Memcache with quicklz

Memcache is a fast, distributed key-value-storage. Yes, this day you would say a non-permanent NoSQL storage, but hey memcache is around since 2003 (initially written by Brad Fitzpatrick) long before the NoSQL-Hype. Memcache has a very broad user base which includes quite a few top 100 sites. You can connect to the Memcache Server (called memcached) via an ASCII or a Binary protocol, but for the most programing language there are already client API’s that makes it easy to use memcache. For PHP there are even two libraries PECL memcached, which use libmemcached, and PECL memcache. I will use memcache for this article. But hey, that’s the easy stuff now it's time to go on.
Compressing the cache
Ok, so it would be great to compress this cache to have even more cache available. It does also make sense to compress the data in the client library; therefore you not only save time in the cache but you also get a speedup on the transfer to the cache.
And guess what, PECL memcache has already build in this feature. If you add the MEMCACHE_COMPRESSED flag to your store operation the library will compress your date by using zlib. You can even define a threshold with which every entry above a certain size will get compressed automatically. PHP does even set this threshold to a certain value initially, but in my point of view this is a bug.
Compression is always an architectural tradeoff. By compression you gain speed on the transmission and space in the storage, but you lose time on compressing and decompressing it on the client. In nearly all cases, or in least the cases your caching is designed well, you gain much more by compression.
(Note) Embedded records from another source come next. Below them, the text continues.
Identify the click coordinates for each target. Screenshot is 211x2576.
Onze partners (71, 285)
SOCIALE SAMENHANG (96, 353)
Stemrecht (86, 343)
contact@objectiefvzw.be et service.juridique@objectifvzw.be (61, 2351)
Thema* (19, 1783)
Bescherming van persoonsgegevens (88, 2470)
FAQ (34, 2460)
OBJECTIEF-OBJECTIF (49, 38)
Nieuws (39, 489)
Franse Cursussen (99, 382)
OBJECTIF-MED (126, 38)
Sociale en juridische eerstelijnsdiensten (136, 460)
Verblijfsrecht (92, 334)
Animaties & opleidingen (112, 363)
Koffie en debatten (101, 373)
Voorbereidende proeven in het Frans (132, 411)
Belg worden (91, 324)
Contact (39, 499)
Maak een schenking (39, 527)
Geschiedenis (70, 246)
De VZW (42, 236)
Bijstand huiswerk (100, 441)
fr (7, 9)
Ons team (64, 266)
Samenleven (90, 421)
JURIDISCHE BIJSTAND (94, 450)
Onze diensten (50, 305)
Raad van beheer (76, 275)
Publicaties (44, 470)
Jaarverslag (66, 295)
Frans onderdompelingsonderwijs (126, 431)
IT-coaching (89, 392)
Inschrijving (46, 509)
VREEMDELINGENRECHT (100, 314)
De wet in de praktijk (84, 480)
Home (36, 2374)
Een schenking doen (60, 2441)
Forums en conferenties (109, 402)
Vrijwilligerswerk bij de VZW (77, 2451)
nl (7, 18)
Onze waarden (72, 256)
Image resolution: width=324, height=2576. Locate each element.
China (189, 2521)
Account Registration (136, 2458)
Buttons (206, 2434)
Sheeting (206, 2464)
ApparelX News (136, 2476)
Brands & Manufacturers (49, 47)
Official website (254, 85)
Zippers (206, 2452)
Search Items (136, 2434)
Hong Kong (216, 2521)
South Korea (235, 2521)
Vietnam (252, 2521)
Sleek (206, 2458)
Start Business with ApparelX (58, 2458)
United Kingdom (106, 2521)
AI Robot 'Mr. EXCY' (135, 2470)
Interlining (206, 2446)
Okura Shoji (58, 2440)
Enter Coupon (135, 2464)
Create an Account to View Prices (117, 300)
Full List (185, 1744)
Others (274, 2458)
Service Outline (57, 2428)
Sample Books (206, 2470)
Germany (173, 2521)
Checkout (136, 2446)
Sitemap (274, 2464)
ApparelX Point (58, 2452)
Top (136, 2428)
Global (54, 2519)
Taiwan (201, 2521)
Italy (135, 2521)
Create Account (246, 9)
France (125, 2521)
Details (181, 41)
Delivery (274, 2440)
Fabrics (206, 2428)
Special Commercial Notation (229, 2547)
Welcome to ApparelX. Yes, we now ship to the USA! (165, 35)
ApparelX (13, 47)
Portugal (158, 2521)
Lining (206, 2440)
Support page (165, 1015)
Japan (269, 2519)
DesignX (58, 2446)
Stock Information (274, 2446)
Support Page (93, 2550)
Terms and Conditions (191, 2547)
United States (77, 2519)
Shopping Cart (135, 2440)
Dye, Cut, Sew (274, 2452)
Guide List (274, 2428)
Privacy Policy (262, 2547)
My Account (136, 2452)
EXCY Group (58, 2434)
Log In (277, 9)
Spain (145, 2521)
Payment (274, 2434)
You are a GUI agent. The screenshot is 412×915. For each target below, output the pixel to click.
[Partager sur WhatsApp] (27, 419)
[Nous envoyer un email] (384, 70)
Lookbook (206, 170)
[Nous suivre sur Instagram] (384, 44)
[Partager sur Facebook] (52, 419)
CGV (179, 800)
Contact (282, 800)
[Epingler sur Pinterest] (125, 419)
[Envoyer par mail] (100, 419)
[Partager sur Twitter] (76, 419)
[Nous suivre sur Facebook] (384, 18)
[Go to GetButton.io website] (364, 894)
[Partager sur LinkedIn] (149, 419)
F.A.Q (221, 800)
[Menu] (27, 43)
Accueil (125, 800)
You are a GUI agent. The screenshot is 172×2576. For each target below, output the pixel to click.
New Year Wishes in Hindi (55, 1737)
Compressing the cache even better
Ever since Urban’s talk about quicklz at the webtuesday I wanted to implement the memcache compression with this algorithm. Due to the high workload at eth, the project did get delayed over and over again, and I also got stuck at benchmarking memcache correctly (also because of the above mentioned bug).
So I did add quicklz to PECL memcache 3.0.5 which was not too hard. The compression happen in the file memcache_pool.c in the functions mmc_compress and the decompression in mmc_uncompress accordingly. I added the files quicklz.c and quicklz.h to the folder and changed the functions accordingly (see the patch here). As I’m a bit lazy I ignored most of the error handling. (Compression shouldn’t fail, right!?) Don’t forget to add quicklz.c to the config9.m4 that it will be compiled as well. As PECL build & install did not work proper for me I did the installation “manual”. “phpize; configure; make; make install”, in the main source folder does the job. Thanks a lot to Alvaro Videla for the help, seems like this twitter-thingy is useful for something after all.
Benchmarking it
It was a bit hard to get a good benchmark. But I used the abstract dump from Wikipedia which is a big xml document. I splited it into chunks of 512k (“split -b 512k -a 3 enwiki-latest-abstract1.xml wiki_”, unix is awesome). I uploaded then all this files into memcached with a small PHP-script and downloaded all of them in a random order 3 times in a row. I repeated these steps over 10 iteration. I started memcached on the local machine with 10 gigs off storage and the debugging option “-vv” on an extra-large amazon ec2 instance.
Uncompressed they did need 642 MB of cache storage; the average write time is 3.89 seconds whereas the read time 5.26 seconds (keep in mind that the read time is always over three iteration). Compressed with zlib the storage space sink to 87 MB but at the same time the read and write time increases significant. The average write time is now 27.66 seconds and the read time goes up to 19.55 seconds. But now the result we are really interested in. I used quicklz level one and did not get a big difference for level two, for level three I did get crashes so I could not do any measurements. The result for quicklz: The read values are with 6.68 seconds pretty good as this comes nearly to the uncompressed, but what is really impressive is the write per write performance which is with 3.54 seconds even better then uncompressed. Unfortunately quicklz uses with 118 MB way more storage then I did expect.

Keep in mind that this measurement are done on a unusual setting, the machine was way faster than a usual web box, so the compression did of course benefit from this. On the other hand usually the memcached (or at least not all of them) are not on the same box and the network speed matters. So if you have a slow network the size of the cache content matters a lot. And at the end you will not compress a so much data like I did, so compression speed should not make a huge difference in your webapp. Also if you have a smart caching strategy, caching will be always faster than calculating the data, no matter how fast compression is.
Conclusion
Well at the end I’m not really happy with the size of the data quicklz produces even if the speed of the algorithm is impressive. But at the end of the day for most web app the cache size matters much more than the speed, because you get a lot of speed improvement out of the cache. That’s the reason why I did not improve the patch the way one could use it in production.